### TASKS TO COMPLETE
1 – Please reproduce the stretch of the essay on force and metaphor from "This does not" through "open to us.".
2 – Write what comes next in the essay on force and metaphor, starting after its last sentence.

===== PASSAGE TO READ

The problem is not that modern man thinks literally while the Bible thinks poetically.
The problem is that modern man has forgotten that his own literalism is built on metaphor.
We think “force” is simply what we observe. But we first know force from within: from the hand pressing, the shoulder straining, and the body meeting resistance. Only afterward do we look outward and say that waves push houses, planets pull bodies, and matter acts on matter.
The word “push” only seems literal because we have forgotten its origin in the body. Imagine seeing only shapes moving on a screen. One circle touches another, and the second circle moves away. The bare sight does not yet tell us what happened. Did one circle push the other out of the way? Or did the second circle make room?
We say “push” because we are not neutral observers. We are creatures of flesh and bone. We have pushed and been pushed. We have strained and resisted. Then we carry that inward drama into the visible world.
Imagine this: a great wave comes roaring inland and tears a house from its foundations. The modern man says, “The wave was stronger.” He may be right. But he should notice that he has already made the event into a tale of strength.
Another age might have replaced power with authority and said that the house bowed before the sea, as men make way for a king. We would call this poetry. But our mechanistic language is poetic too. We simply prefer the poetry of burdens, pressure, and strain to one of reverence, lordship, and rightful yielding.
This does not make the modern picture false. It has uncovered many true things. But it does mean that the Big Bang is not imagination-free while Genesis 1 is imagination-based. Both depend upon analogy. Both teach us to see the world through human experience, for no other way is open to us.
The biblical worldview is not less rooted in experience. It begins from another experience just as basic: that things move toward their proper ends. Hunger seeks food. Seeds seek light. Hands reach for what they desire.
This is why Aristotle remains so useful. A thing is not fully explained by the force that moves it. We must also ask what it is for. The first is efficient cause, the second is final cause. Modernity did not invent efficient cause, but it enthroned it. It trained us to see the world mainly through force. This works very well for many things. It helps us build bridges, clocks, and airplanes. But when this kind of imagination becomes the whole explanation, purpose fades from sight.

==========
===== DATA EXTRACT

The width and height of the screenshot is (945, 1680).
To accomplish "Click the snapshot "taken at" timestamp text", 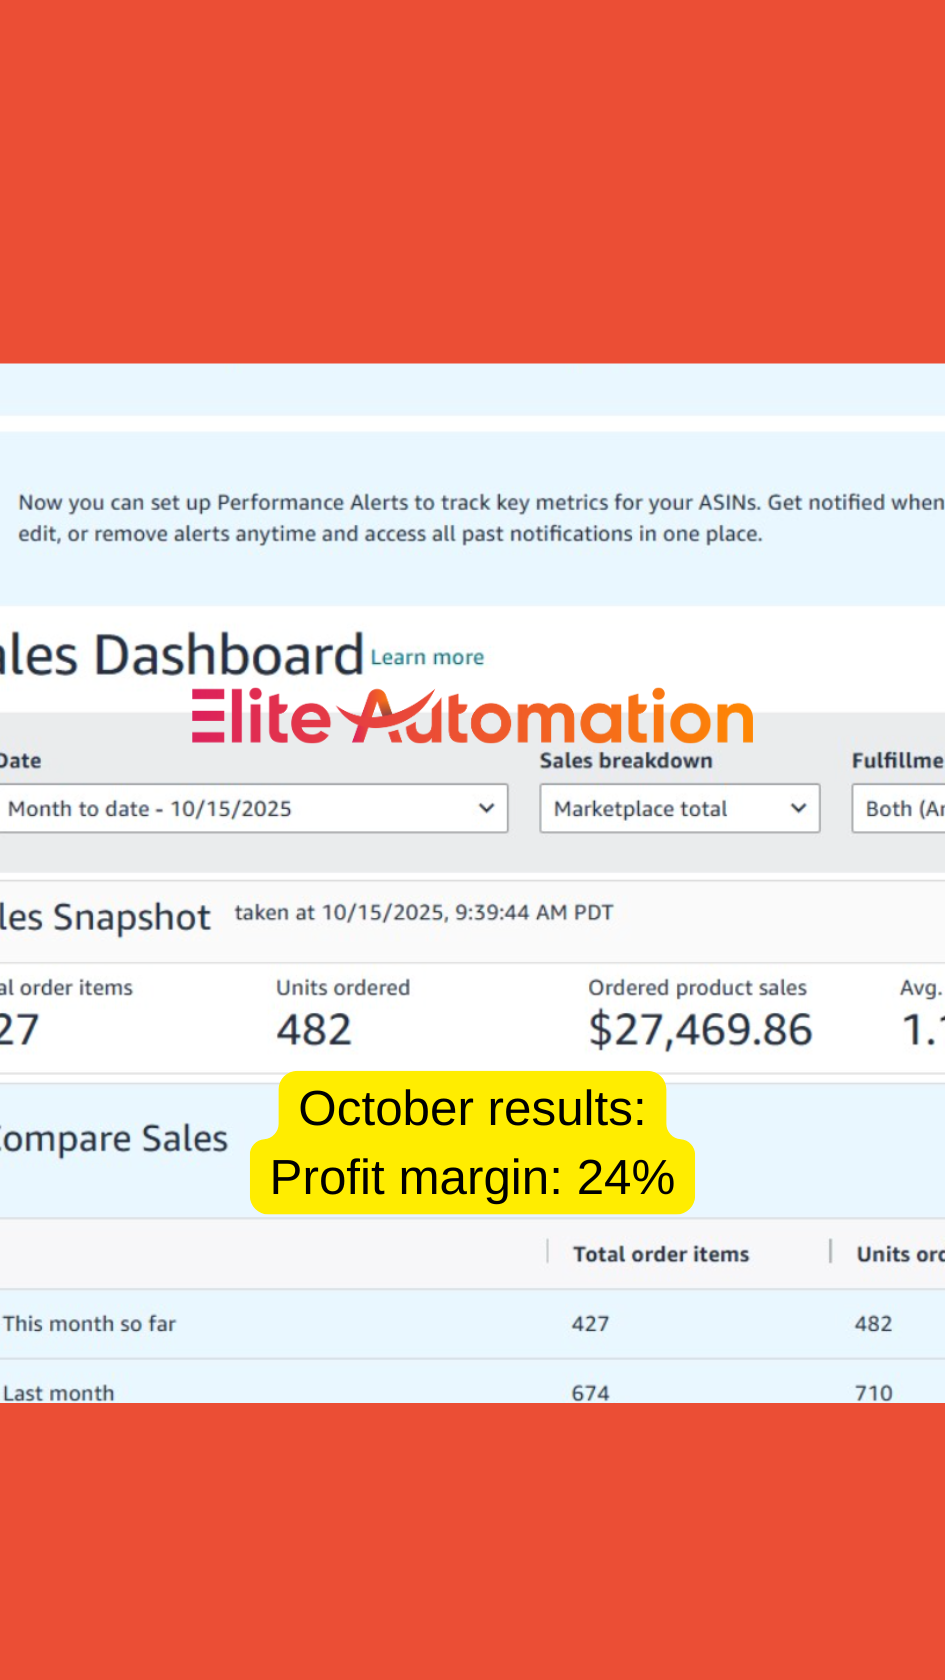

==========
===== DATA EXTRACT

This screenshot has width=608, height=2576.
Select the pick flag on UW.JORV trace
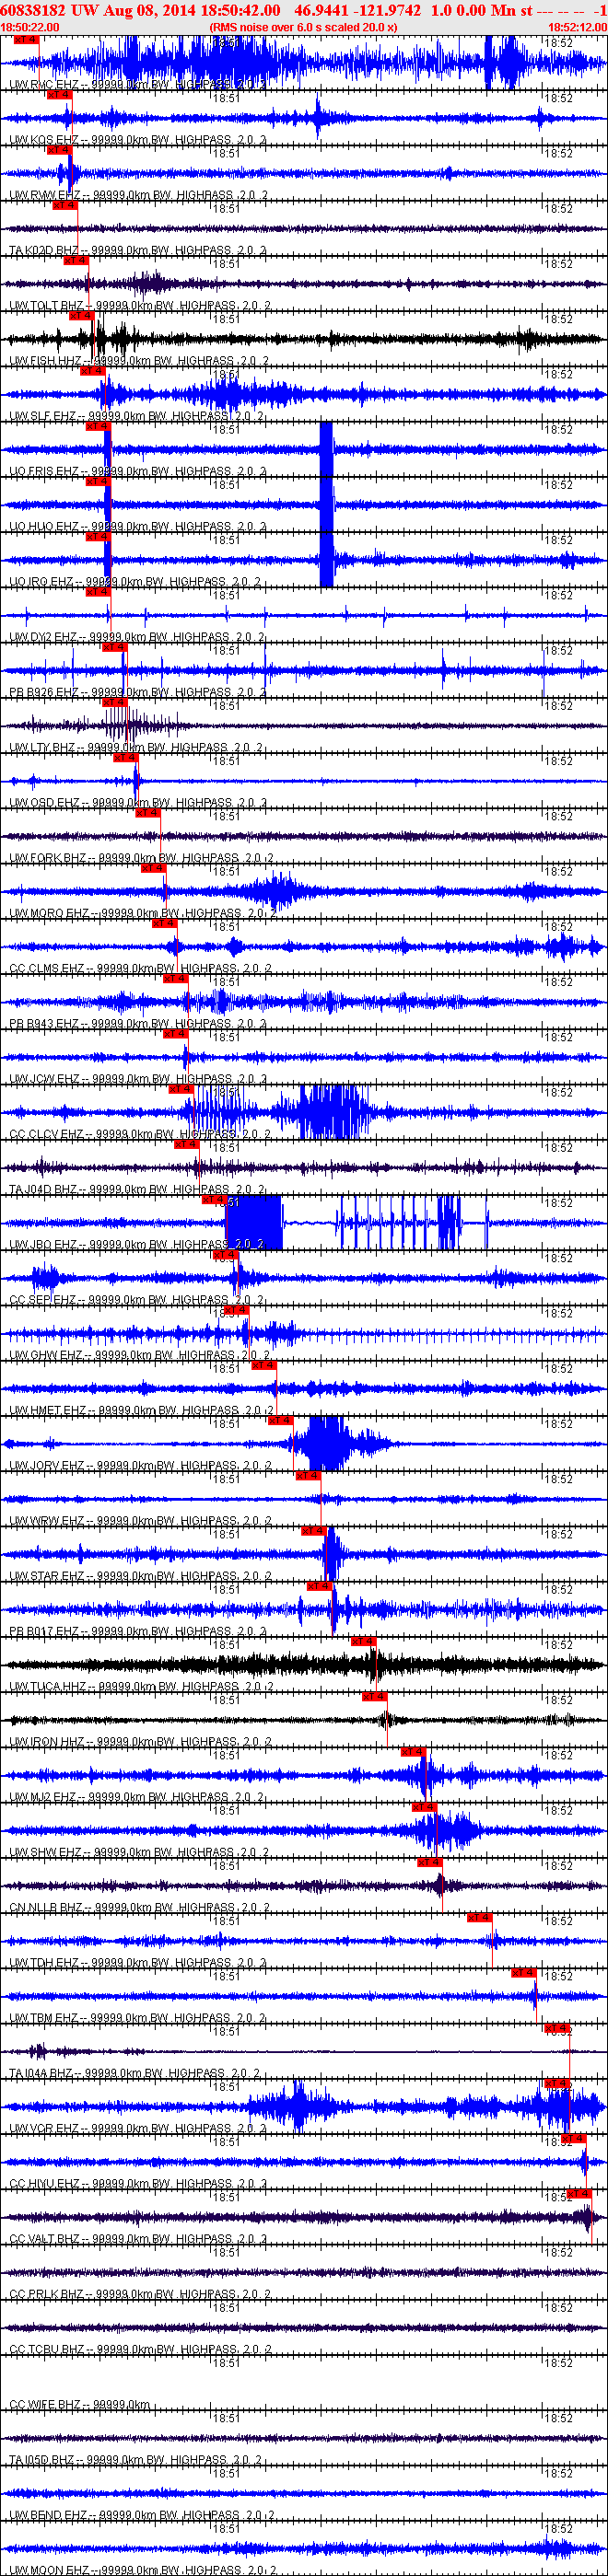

==========

### RESULTS FOR EACH TASK
1 –
This does not make the modern picture false. It has uncovered many true things. But it does mean that the Big Bang is not imagination-free while Genesis 1 is imagination-based. Both depend upon analogy. Both teach us to see the world through human experience, for no other way is open to us.

2 –
The river becomes only water in motion, the tree becomes only a biological machine, the sun becomes only a thermonuclear furnace. None of this is false. It is simply incomplete. In reality, things also have ends: the river waters the valley, the tree gives shade and fruit, the sun rules the day.
A child knows this before he can explain it. He knows what a door is for before he understands hinges. He knows what a bed is for before he understands carpentry. Final causes are not less immediate than efficient causes.
The great mistake of materialism is that it forgets force is a metaphor drawn from embodied life. We first knew force because we had shoulders, legs, backs, and burdens. Then we carried that bodily drama into nature and called it the basic layer of reality. Finally, forgetting the projection, we turned it back upon ourselves. Society became competing pressures, desire became inward pressure, thought became neural mechanism, love became brain chemistry.
But no one can actually live this way. Man does not live by efficient causes alone. A thing’s motion is governed by its end: the hand moves differently when it means to grasp, to strike, or to bless. So the question is not whether we will read the world through human experience. We always do. The question is which human experience gives us the greater world: force or purpose.
A biblical worldview does not deny force. It refuses to let it become the whole world. Creation is more than a field of pressures. It is an order of purposes too. To see this again is to begin the ascent from mechanism to purpose, from matter in motion to a world charged with finality.